**Texto de origem:**
↓
28 Setembro 2021
"Essas eleições significam também a abertura de uma possível nova temporada de relações entre a União Europeia e a liderança alemã - justamente porque nenhum dos dois candidatos, e nenhum dos partidos que formarão a coalizão governista, é capaz de impor uma visão unilateral da Alemanha no contexto europeu", escreve o teólogo e padre italiano Marcello Neri, professor da Universidade de Flensburg, na Alemanha, em artigo publicado por Settimana News, 27-09-2021. A tradução é de Luisa Rabolini.
Será necessário esperar o tempo necessário para a formação de uma coalizão de governo para conhecer o perfil político da Alemanha pós-Merkel. As eleições do fim de semana, de fato, seguiram substancialmente a tendência das pesquisas: a SPD confirma sua recuperação, fixando-se em aprox. 25,7% dos votos; marcantes são as perdas sofridas pela CDU (-8,9%), mas com resultado menos dramático do que as previsões que as elevavam a 24,1%.
Os Verdes de Annalena Baerbock fazem um salto notável, somando 14,8% (com + 5,9% em relação às últimas eleições federais para o Bundestag), mas não conseguem uma virada - como previsto por alguns - para se propor como segunda força política no país. A posição da FDP manteve-se essencialmente inalterada com 11,5%; a AfD sofre uma regressão das preferências (-2,3%), mas ainda entra no Bundestag com um significativo 10,3%. No momento, incerto o destino da Linke, que por um fio não supera a cota de corte de 5% (4,9% dos votos).
Tanto Laschet (CDU) quanto Scholz (SPD), com as votações ainda em andamento, reivindicaram a Chancelaria pelos próximos quatro anos - mas nem eles nem seus partidos decidirão seu destino. De fato, o nome do próximo Chanceler está nas mãos dos Verdes e da FDP, de um lado, e da coalizão em torno da qual se conseguirá coagular uma maioria capaz de governar com alguma margem de segurança, pelo outro.
Para alguma reflexão sociocultural sobre a Alemanha fotografada nestas eleições teremos que aguardar a análise do voto, mas é possível tentar indicar alguns aspectos com base na situação que temos neste momento. Diante do consenso geral que Scholz conseguiu aos poucos construir dentro de seu partido, que na noite passada provavelmente se identificou pela primeira vez sem reservas com a figura de seu candidato à Chancelaria na onda do sucesso, ainda que parcial, é preciso lembrar que há menos de dois anos a SPD era um partido em tal crise que ninguém queria arriscar sua carreira assumindo a liderança (daí uma forma de coletivo que permaneceu no cargo como "secretário" do partido até a nomeação de Scholz como candidato para a Chancelaria).
Laschet era desde a sua nomeação um candidato fraco para fora, mas significativo dentro da CDU: ao bater Friedrich Merz para a secretaria do partido, ele de alguma forma confirmou uma ancoragem social das políticas econômicas e industriais representadas pela CDU, juntamente com uma visão substancialmente pró-europeia da posição da Alemanha na política externa. A verdadeira herdeira de Merkel havia sido enviada há tempo, com a Chanceler ainda reinante, a Bruxelas para liderar a Comissão Europeia: não apenas para garantir o peso da Alemanha nas políticas da União, mas também como investimento nesta última como centro vital para a própria Alemanha.
↑
**Material de dados:**
↓
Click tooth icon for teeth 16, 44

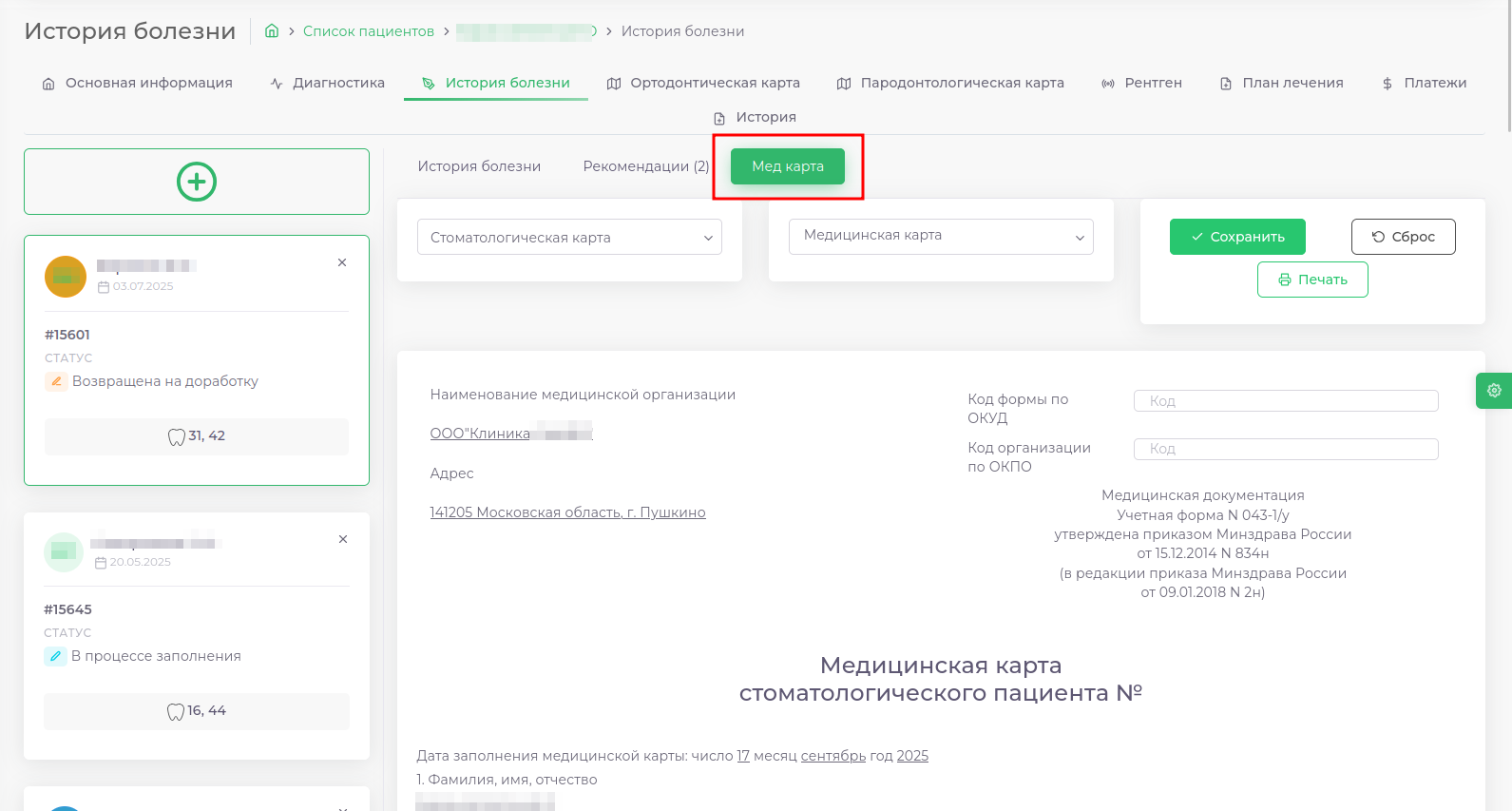176,711
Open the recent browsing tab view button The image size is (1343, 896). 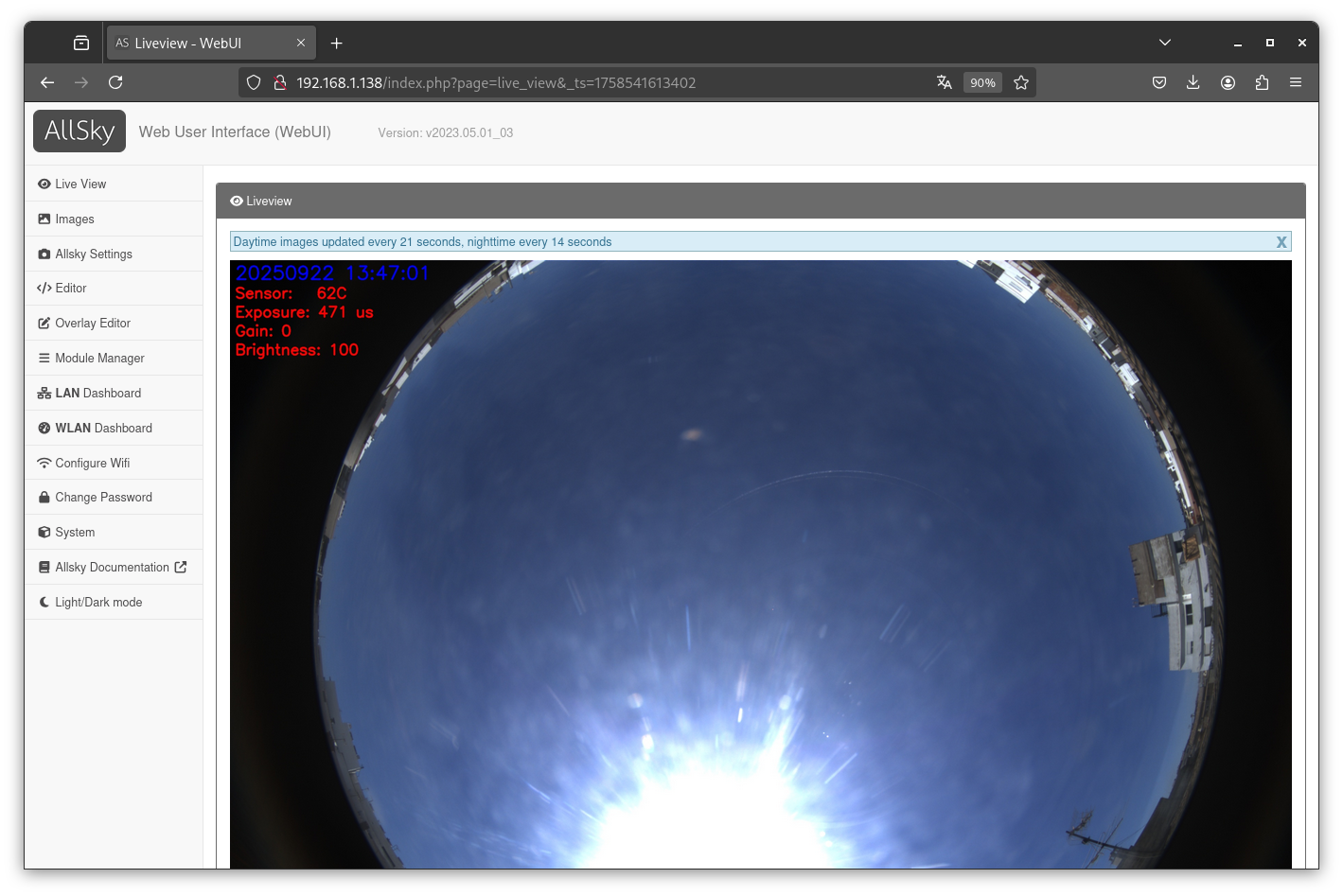click(x=81, y=43)
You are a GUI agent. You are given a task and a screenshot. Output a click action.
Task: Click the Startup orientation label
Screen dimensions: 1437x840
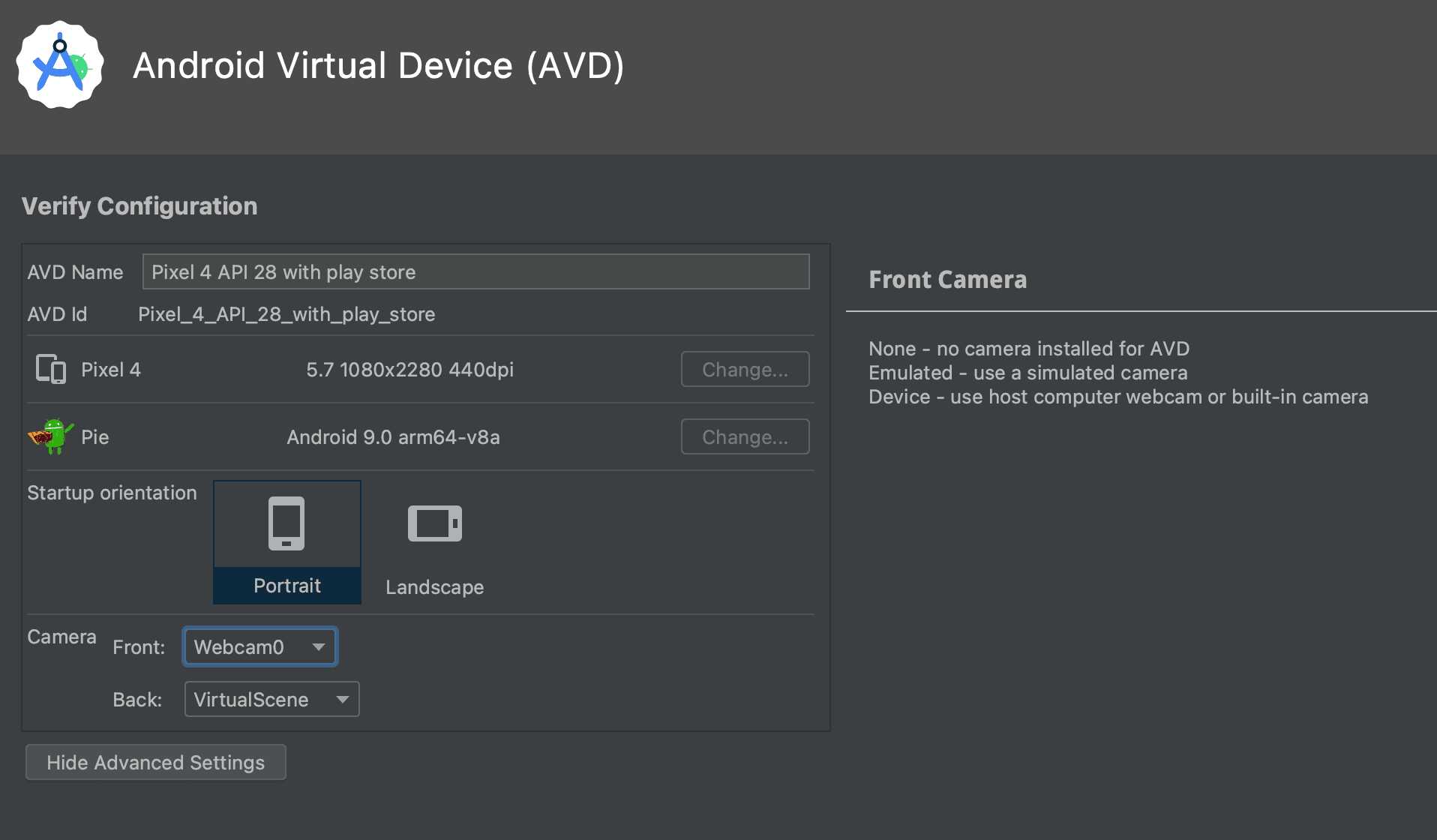point(112,493)
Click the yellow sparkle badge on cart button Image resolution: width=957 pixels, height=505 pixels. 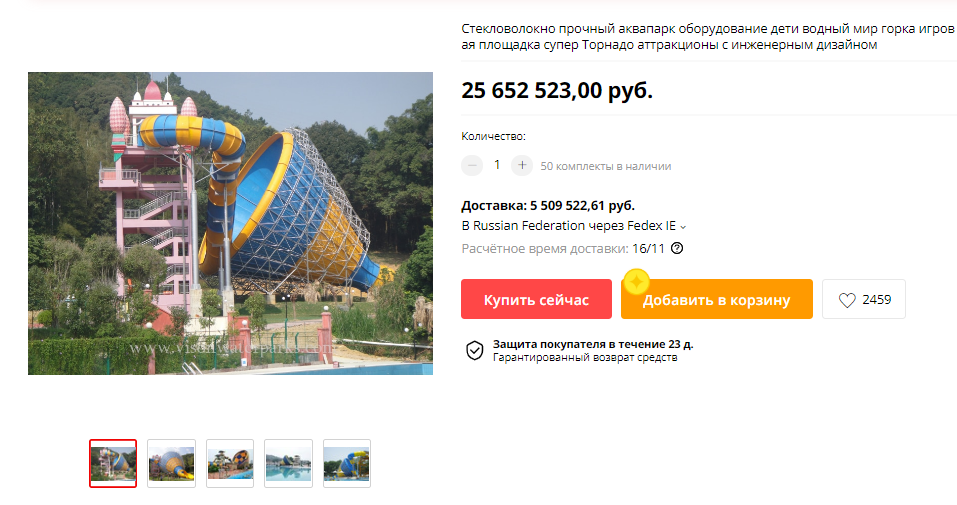[x=636, y=282]
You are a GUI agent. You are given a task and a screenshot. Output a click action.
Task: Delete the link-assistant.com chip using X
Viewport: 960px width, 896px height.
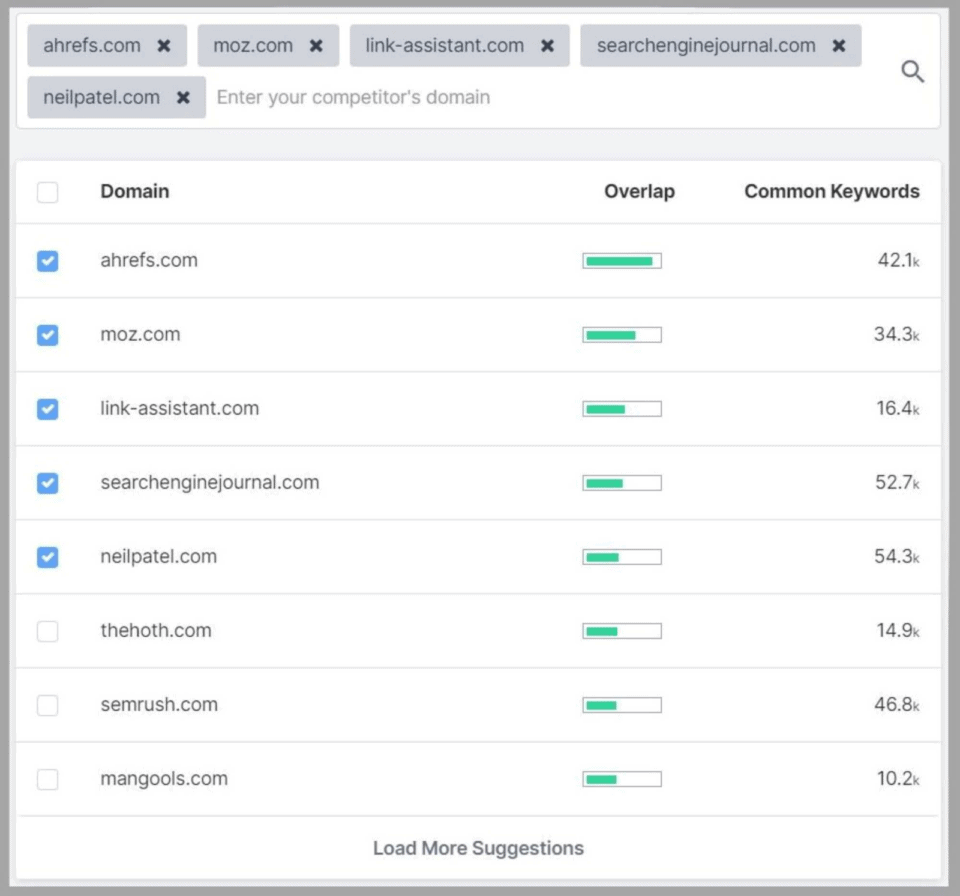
↑
Segundo o texto sobre as eleições alemãs, qual percentual de votos a Linke obteve?

4,9% dos votos.